> **Exercise objective**: Everything in the listing below from the line containing "You are a computer-use" through the line containing "Instruction: Click the" must be repeated exactly; the remaining lines are not wanted.
START Data in this exercise
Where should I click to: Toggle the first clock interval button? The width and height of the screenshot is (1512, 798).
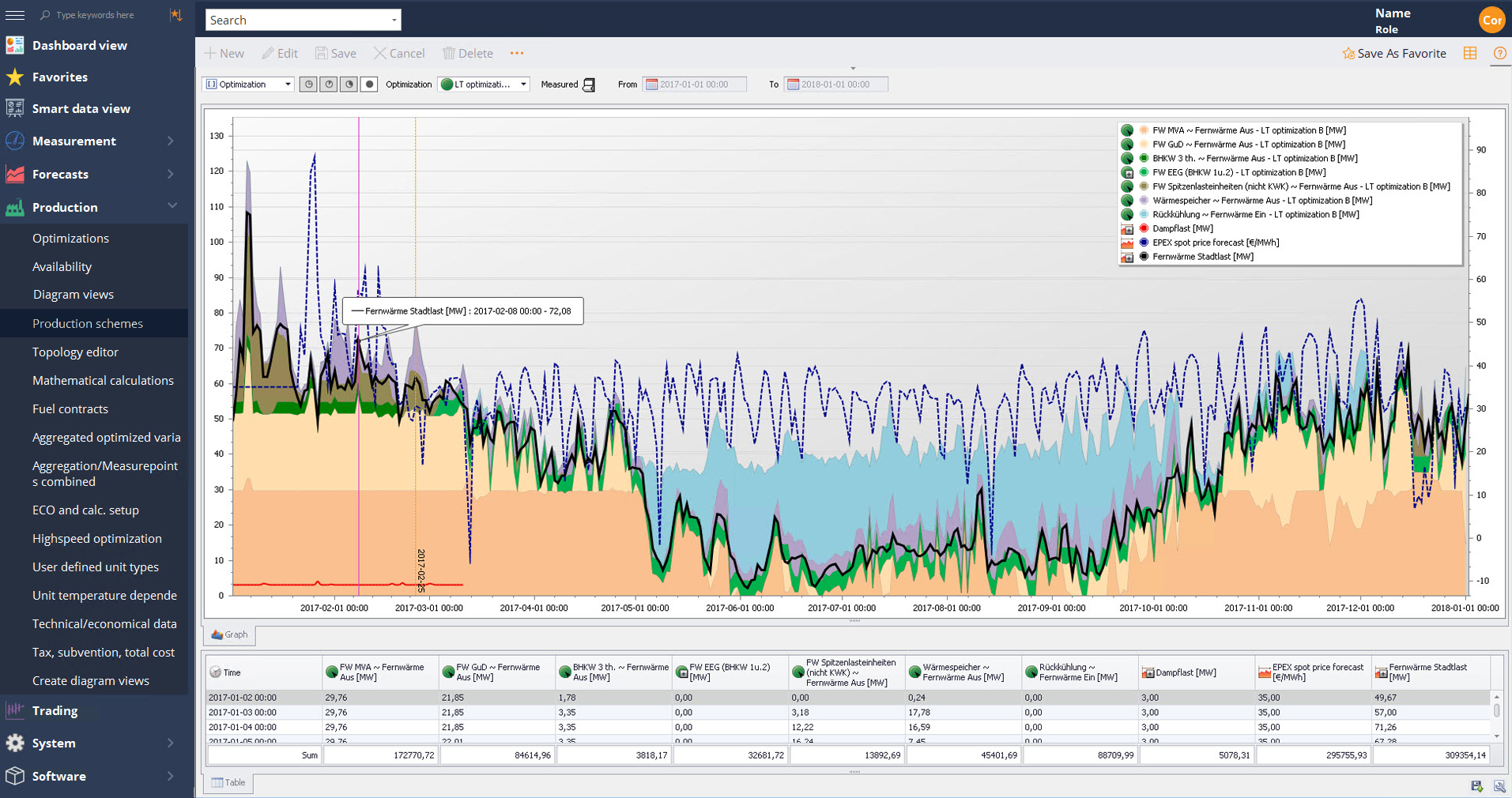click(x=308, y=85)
END Data in this exercise
START Data in this exercise
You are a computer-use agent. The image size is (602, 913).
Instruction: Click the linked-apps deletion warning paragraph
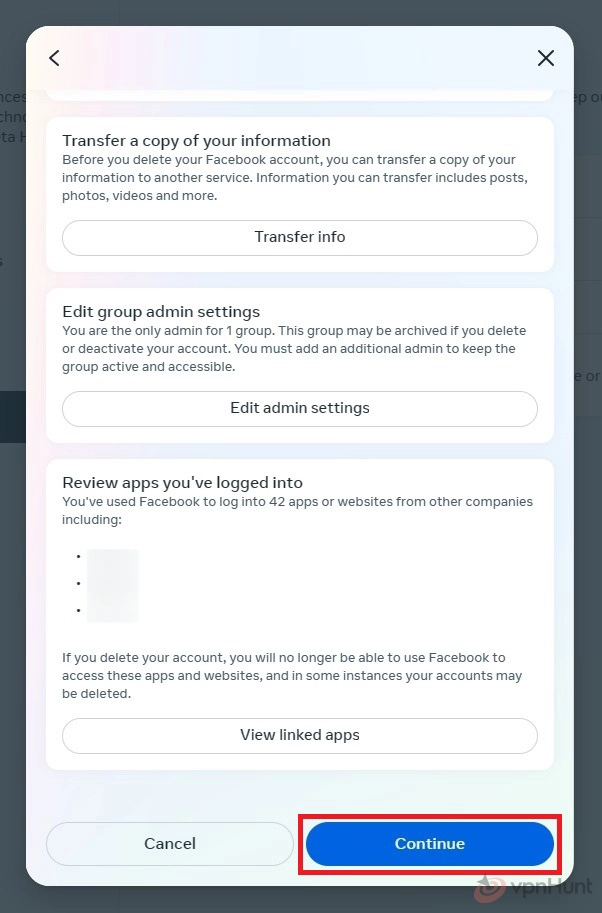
END Data in this exercise
START Data in this exercise
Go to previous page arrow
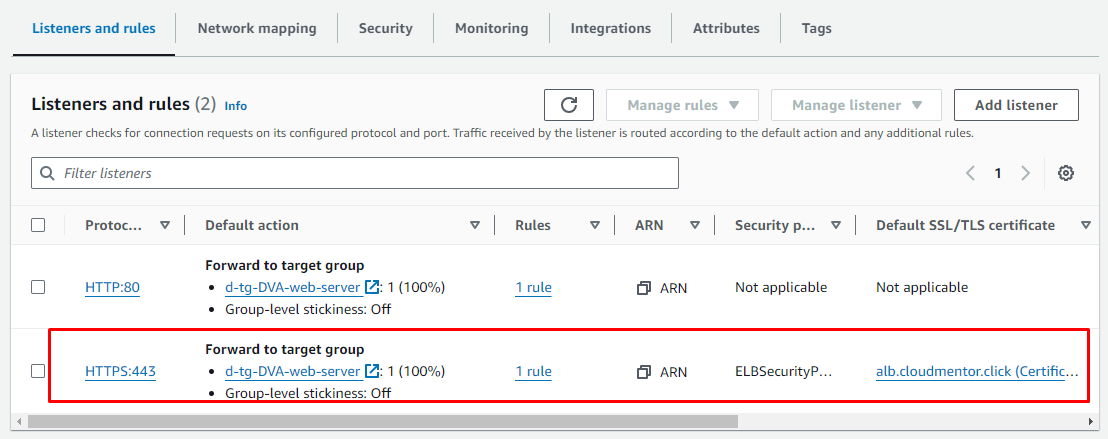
END Data in this exercise
> **Answer for this exercise**:
You are a computer-use agent. The image size is (602, 913).
Instruction: Click the linked-apps deletion warning paragraph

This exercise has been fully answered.